Margaret Wise Brown made a point of listening to children, and trying to see the world as they saw it. She has been rewarded by decades of loyalty

The children’s book Goodnight Moon, which is 75 this year, had a slow start in life, not least because it was rejected by the New York library system for being sentimental and lacking in an improving moral. It has now sold more than 40m copies and regularly appears on lists of most popular books to give to young children. A series of pictures show a great green room in which a small rabbit is in bed, watched by a grownup rabbit in a rocking chair, while the captions intone goodnights – “Goodnight bears / Goodnight chairs / Goodnight kittens / And goodnight mittens”. Some adults still find them disconcerting, even creepy (especially “Goodnight nobody”).

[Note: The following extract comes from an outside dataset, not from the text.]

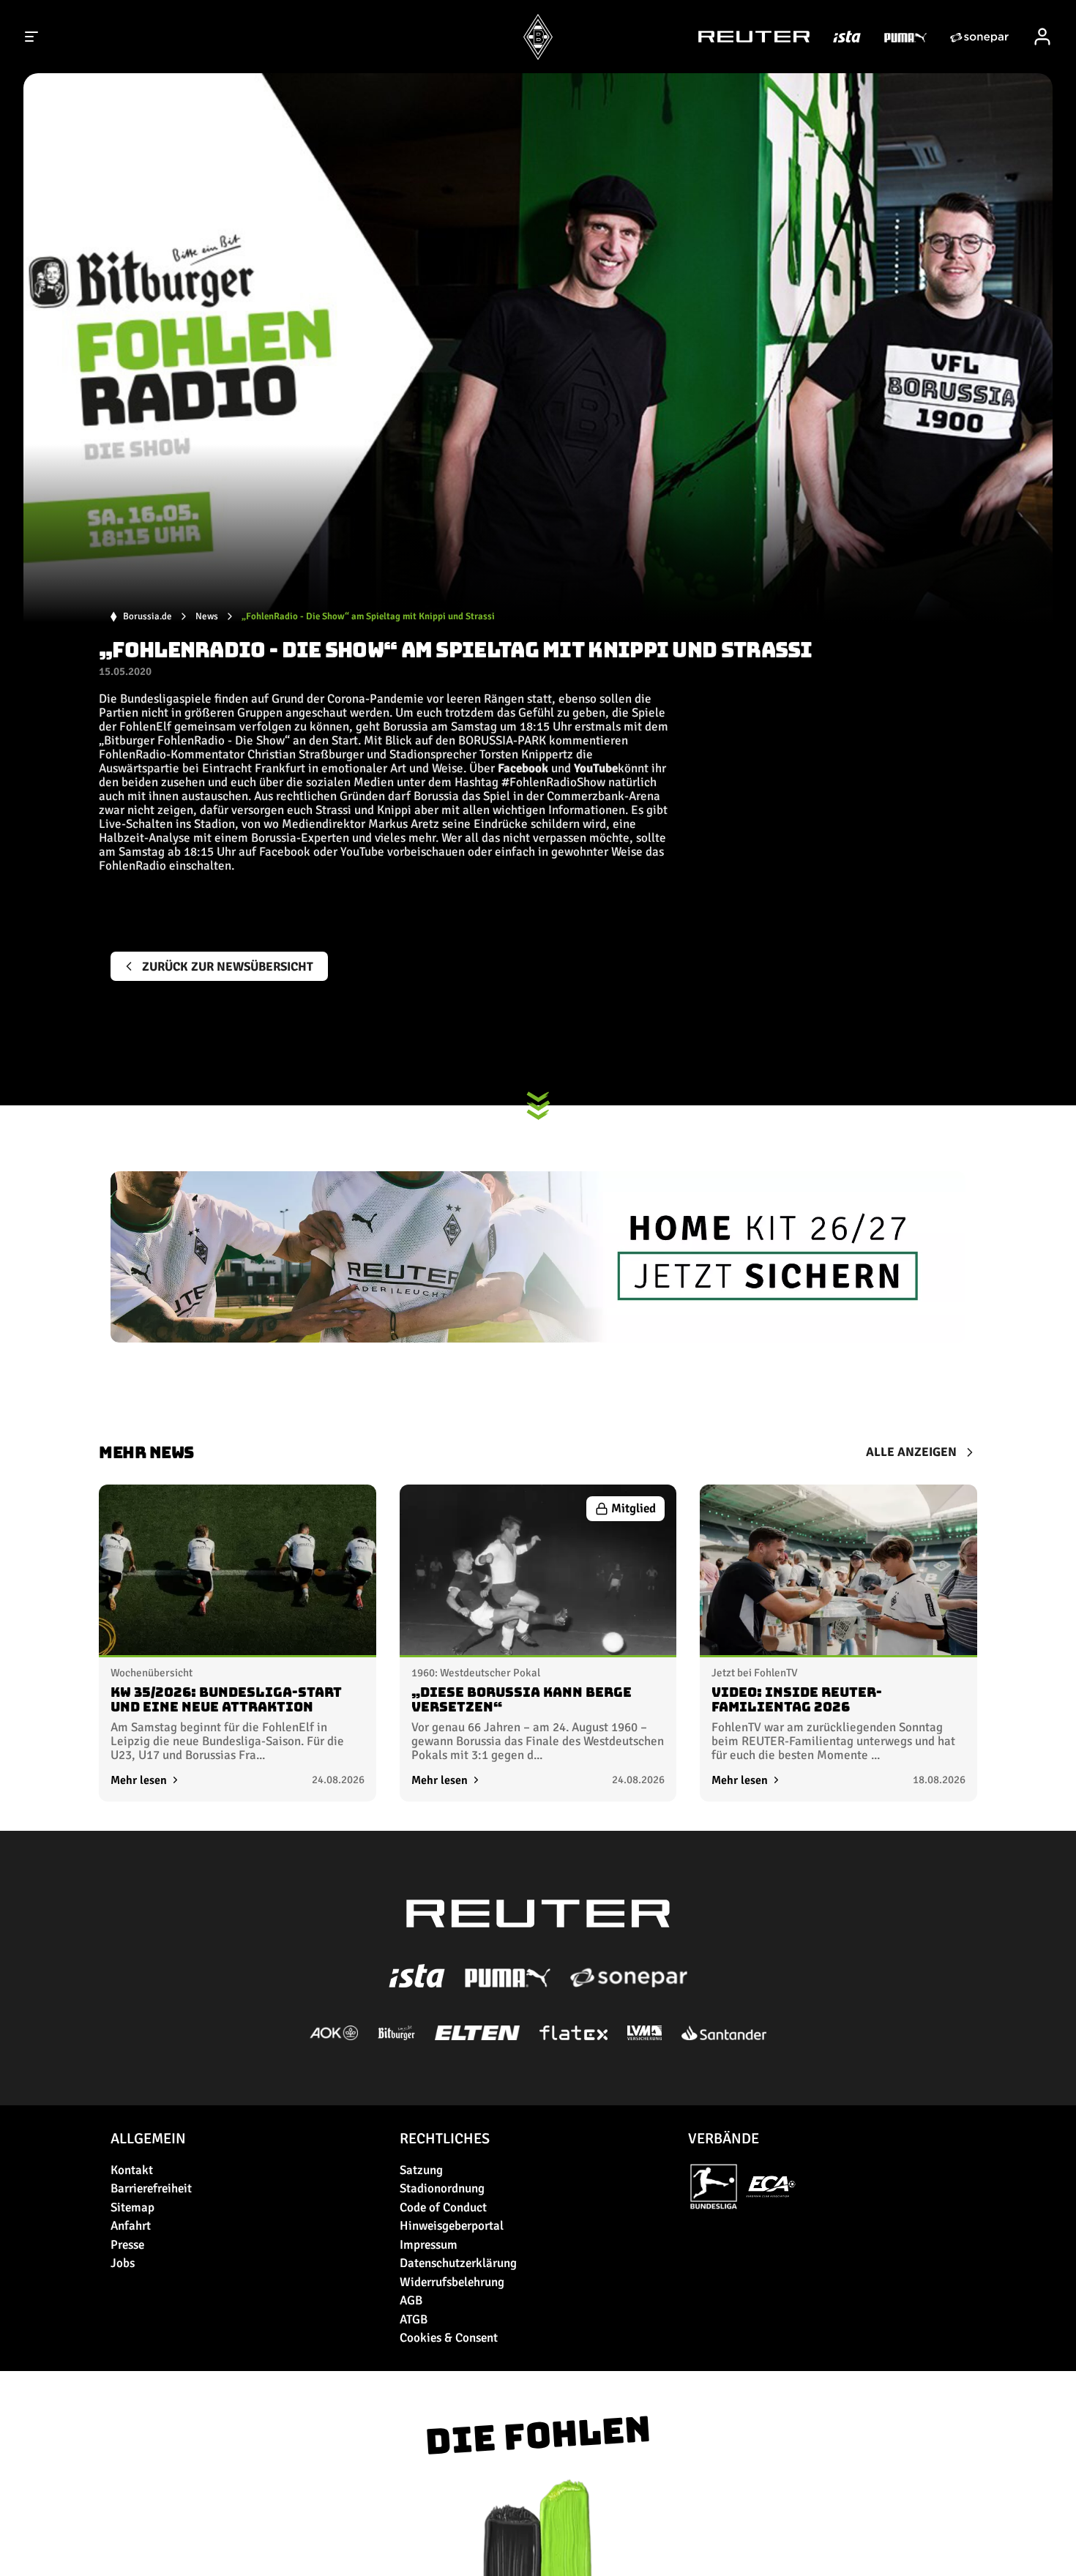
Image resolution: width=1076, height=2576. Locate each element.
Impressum (428, 2244)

But one of the book’s many striking features is the extent and skill with which it addresses not adults but small children. Margaret Wise Brown, who initially trained as a teacher, studied under the early years pioneer Lucy Sprague Mitchell, who argued that not only did small children exist in the “here and now”, but that what adults found so familiar as to be invisible (a bed, a room, a bowl of mush) was still wondrous. (And the Mitchell Here and Now Story Book contains tales not dissimilar to Goodnight Moon.) Brown’s book sees what a child would see, and care about; there is no plot.